En lien avec l’édition du dernier dernier guide du REFFED La biodiversité sur mon campus, seront publié tout au long du mois de janvier des articles sur le sujet, ainsi que des interviews d’experts ayant participé à son écriture. Ici le témoignage de Guillaume Bagnolini, doctorant en philosophie des sciences, naturaliste et médiateur scientifique à l’Université de Montpellier.
Quel a été ton plus beau moment de nature ?

• Série d'exercices:
• a. D'après le texte, pendant quel mois les articles liés au guide du REFFED seront-ils publiés ?
• b. Peux-tu réécrire sous forme de liste le paragraphe du texte qui commence par « En lien avec l’édition », en gardant ses faits principaux ?
• c. Extrais du texte le passage qui commence aux mots "En lien avec" et s'arrête après les mots "l’Université de Montpellier.".

• Section des données:

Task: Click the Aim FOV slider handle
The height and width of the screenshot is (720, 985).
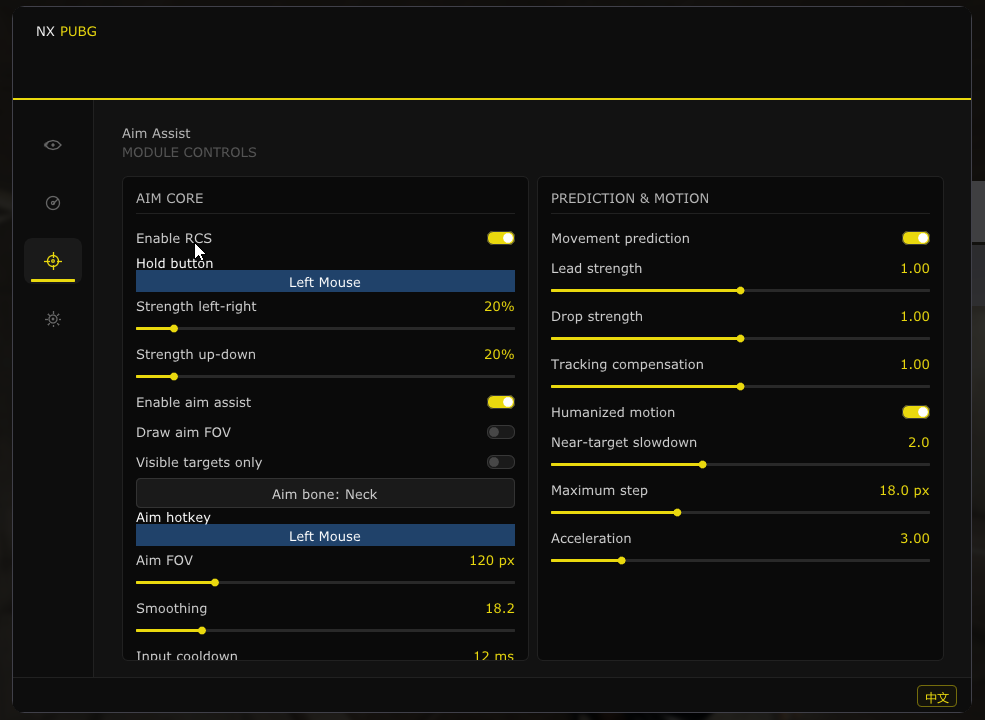Action: pyautogui.click(x=215, y=583)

• Résultats des exercices:
• a. Tout au long du mois de janvier.

• b.
- Le REFFED édite un nouveau guide, « La biodiversité sur mon campus ».
- Des articles sur le sujet et des interviews d'experts ayant participé à sa rédaction paraîtront tout au long du mois de janvier.
- Ici témoigne Guillaume Bagnolini, doctorant en philosophie des sciences, naturaliste et médiateur scientifique à l'Université de Montpellier.

• c.
En lien avec l’édition du dernier dernier guide du REFFED La biodiversité sur mon campus, seront publié tout au long du mois de janvier des articles sur le sujet, ainsi que des interviews d’experts ayant participé à son écriture. Ici le témoignage de Guillaume Bagnolini, doctorant en philosophie des sciences, naturaliste et médiateur scientifique à l’Université de Montpellier.